The extended closing section in Version 2 is outstanding!  To my ears, it does justice the buildup in the earlier section and still maintains a subdued bluesy feel to it.   The corrected notation is also clear as a bell.  Very nice work! 

Sure. I had deleted it but recreated it just now. Hope I can upload it OK (new at this).

Antonio Freixas said:

Hi, Robert, thanks for your time. If you already did this in Finale, could you post as PDF of it? I'm happy to consider alternatives and it might be easier to interpret your score than your written description.

Attachments:

Robert, thanks again for taking the time to think about my little piece. I will check out your idea when I get back to town.

I'm glad you liked it. I have a friend who has been critiquing my compositions for quite a while and he likes version 1 the best. Which to choose? 

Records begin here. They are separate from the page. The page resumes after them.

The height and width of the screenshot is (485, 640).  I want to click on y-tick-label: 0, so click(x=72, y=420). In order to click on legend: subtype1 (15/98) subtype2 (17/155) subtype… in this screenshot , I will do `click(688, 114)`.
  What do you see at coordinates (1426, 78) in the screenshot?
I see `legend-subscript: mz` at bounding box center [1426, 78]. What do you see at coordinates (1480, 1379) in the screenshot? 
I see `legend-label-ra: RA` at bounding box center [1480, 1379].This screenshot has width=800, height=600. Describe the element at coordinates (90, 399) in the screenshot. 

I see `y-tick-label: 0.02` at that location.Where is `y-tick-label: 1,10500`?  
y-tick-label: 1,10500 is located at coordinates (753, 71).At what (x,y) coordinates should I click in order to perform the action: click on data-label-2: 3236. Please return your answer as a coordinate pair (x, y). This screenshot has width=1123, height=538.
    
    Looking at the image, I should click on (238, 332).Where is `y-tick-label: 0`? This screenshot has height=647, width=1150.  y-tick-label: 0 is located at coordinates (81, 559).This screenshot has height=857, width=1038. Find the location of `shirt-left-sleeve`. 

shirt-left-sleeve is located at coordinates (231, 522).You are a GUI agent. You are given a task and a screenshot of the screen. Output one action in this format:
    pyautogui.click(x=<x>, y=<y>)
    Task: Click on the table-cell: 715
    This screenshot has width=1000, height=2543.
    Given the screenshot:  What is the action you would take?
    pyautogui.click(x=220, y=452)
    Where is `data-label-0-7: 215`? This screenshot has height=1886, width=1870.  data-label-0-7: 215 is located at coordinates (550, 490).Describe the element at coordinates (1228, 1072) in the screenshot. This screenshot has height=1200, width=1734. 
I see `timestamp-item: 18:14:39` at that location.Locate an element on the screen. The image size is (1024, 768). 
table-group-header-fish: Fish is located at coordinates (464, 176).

Of course, for any piece, there will always be someone who likes it and someone who doesn't. I have to decide what I like and why. Learning to be one's own best critic is essential. 

Personally, I also sensed a shift to a more standard jazz idiom in the original ending. The piece is jazz-like but not really jazz. The original ending might shift the piece a little more into the standard jazz repertory than I want. This might not be a big deal for the piece by itsself, but it might create the wrong expectation leading into Two

I'm not convinced that the revised ending is as clear a it could be The sound seems a little busy and I might be able improve on it. 

I may sit on it a bit and start working on converting Two to wind quintet form. I'll post that when it's converted.

T.T. Gaudynski said:

The extended closing section in Version 2 is outstanding!  To my ears, it does justice the buildup in the earlier section and still maintains a subdued bluesy feel to it.   The corrected notation is also clear as a bell.  Very nice work! 

Your situation reminds me a bit of my first job which as a staff member for a local politician.  One of the first issues I handled was a complaint from someone who didn't like where their local mail box was located.  So, we had the Postal Service move it across the street.   A few days later, we of course received complaints from folks who were mad that the box was moved.  Go figure.  The end of Version 2 could be tightened up a bit, but it is still effective in my opinion.  Of course, it comes down to what you are happy with and where you want the piece to go.   I agree that the direction you take "Two" may have a bearing on how "One" should finish.  Looking forward to hearing "Two."